> **Text under study**:
● ● ● ●

Hot Summer Cool Research
Things don’t slow down in the Charles H. Townes Center for Science just because it’s summer.
As if trying to live up to the legacy of the Furman grad and Nobel Prize winner whose name is on the facility, the place hums with activity.
It’s hot outside, but the research going on inside is definitely cool.
“This summer we had 68 undergraduates working, which is a lot of students for a place like this,” says Furman chemistry professor Tim Hanks, who notes that Furman has “the largest undergraduate program in chemistry that I’m aware of in the country.”
Often the students are doing research that they’d usually encounter only after they entered graduate school or went on to a major research university.
Over the years, Furman students have worked in areas from anti-cancer drug design to product development or improvement for companies such as tire-manufacturer Michelin, which has its North American headquarters in Greenville.
Caroline Hansen ’12 from Topsham, Maine, has been working on a project that could have medical implications
in alginate dressings, derived from seaweed for use in the
treatment of wounds.
She has been putting compounds into alginate fibers and trying to coax them into sensing bacteria. “The future of this project is to actually put the alginate into Band-aids,” she says. “Then you can see when a wound is infected. When the compounds sense bacteria, they’ll change color. It’s more or less an optical sensor.”
Caroline says she never dreamed she’d be doing such research at the end of her freshman year of college.
“I knew Furman had a strong chemistry program and a really strong science program in general, which is one of the reasons I chose Furman. I hoped I’d be doing research in the summer between my sophomore and junior years, then between my junior and senior years. But I didn’t know it would be this early,” she says.
“I think this will be a huge development in the medical field, and there are tons of projects you could spin off of the Band-aids. With burn victims, you don’t want to take a bandage off unless you have to because it’s so painful,” Caroline says.
Students in the program often talk about continuity.
Chris Turlington ’10 from Mills River, North Carolina, is conducting research which expands on eight to ten years’ worth of work by previous Furman students. He’s studying how to transfer energy quickly between molecules without losing so much energy in
the process.
“There’s been a lot of talk about being efficient with energy,” he says. “The hope is that we’ll be able to absorb the energy from sunlight and take that energy and do something with it.”
Chris adds, “It’s neat knowing what you’re working on now could and will have an impact later on. The work I’m doing builds off the work of other students who went before me. When we know enough about this to publish papers on it, it will have an impact.”
In the course of his research, he has been in contact with Furman grads who’ve moved on to doctoral programs at Northwestern and Purdue.
Professor Hanks says Furman grads are prized by research universities.
“They know the students they get from Furman are well trained, have a comprehensive background, and know what lab life is like,” he says. “In a graduate program, you spend a lot of time in a lab. If you don’t know what you’re getting into, sometimes that’s a shock. It’s better to find that out here than after two years of graduate school.”
Aubrey Turner ’10 from Eads, Tennessee, has been working on a project involving halogen bonding. Furman students assigned this particular type of research could find their work contributing to advancements in thyroid biochemistry.
“There are only a few molecules that are known to form multiple halogen bonds. We’re trying to synthesize some more,” Aubrey says.
She likes the independence she has been given.

● ● ● ●

[Stored items]
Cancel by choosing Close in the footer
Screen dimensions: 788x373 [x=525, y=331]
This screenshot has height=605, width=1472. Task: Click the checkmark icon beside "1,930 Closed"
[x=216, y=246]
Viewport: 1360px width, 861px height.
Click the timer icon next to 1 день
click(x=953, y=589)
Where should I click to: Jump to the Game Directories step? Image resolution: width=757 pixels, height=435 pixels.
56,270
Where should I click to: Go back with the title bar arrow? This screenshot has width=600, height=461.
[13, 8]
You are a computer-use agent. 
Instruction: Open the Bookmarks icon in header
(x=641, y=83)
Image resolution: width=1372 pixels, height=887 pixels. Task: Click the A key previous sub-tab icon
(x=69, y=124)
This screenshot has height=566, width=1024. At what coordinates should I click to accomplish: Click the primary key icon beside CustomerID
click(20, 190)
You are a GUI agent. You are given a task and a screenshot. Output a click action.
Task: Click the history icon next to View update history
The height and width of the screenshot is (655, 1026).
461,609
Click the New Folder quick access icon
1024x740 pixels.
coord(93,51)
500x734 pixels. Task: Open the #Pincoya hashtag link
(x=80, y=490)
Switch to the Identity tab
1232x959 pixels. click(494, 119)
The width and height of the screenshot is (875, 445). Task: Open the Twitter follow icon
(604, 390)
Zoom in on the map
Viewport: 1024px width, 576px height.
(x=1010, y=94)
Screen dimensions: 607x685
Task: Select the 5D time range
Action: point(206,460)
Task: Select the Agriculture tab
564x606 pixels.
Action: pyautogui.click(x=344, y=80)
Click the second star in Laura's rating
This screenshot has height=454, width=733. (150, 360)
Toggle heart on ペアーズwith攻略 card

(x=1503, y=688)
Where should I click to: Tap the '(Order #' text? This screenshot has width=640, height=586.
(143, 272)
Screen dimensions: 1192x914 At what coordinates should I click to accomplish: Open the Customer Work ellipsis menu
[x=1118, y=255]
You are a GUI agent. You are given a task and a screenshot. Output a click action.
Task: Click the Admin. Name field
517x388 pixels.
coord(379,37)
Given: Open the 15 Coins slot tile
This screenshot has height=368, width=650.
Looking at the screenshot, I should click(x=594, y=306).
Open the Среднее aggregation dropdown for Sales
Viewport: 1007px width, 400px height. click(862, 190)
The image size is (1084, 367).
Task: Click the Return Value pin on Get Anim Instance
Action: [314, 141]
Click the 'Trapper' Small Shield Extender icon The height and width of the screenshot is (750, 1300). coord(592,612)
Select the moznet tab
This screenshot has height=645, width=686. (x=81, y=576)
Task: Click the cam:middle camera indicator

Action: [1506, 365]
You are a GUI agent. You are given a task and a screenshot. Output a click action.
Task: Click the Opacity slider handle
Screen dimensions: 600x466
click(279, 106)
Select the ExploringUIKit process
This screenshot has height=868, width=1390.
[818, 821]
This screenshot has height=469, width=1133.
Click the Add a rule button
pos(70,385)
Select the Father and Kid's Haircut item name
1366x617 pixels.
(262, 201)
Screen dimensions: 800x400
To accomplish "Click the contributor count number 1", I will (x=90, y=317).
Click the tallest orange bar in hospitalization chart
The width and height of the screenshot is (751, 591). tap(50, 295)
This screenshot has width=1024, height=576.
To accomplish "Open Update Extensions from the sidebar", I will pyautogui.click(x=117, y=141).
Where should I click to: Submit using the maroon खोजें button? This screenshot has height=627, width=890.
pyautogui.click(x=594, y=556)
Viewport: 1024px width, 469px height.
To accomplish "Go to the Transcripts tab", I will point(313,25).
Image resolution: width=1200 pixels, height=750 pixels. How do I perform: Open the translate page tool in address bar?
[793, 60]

● ● ● ●

> **Task prompt**: From the article on summer chemistry research at Furman, extract the passage that starts at the words "Hot Summer Cool" and ends after "is definitely cool.". Copy it word for word.

> **Reply to the task**:
Hot Summer Cool Research
Things don’t slow down in the Charles H. Townes Center for Science just because it’s summer.
As if trying to live up to the legacy of the Furman grad and Nobel Prize winner whose name is on the facility, the place hums with activity.
It’s hot outside, but the research going on inside is definitely cool.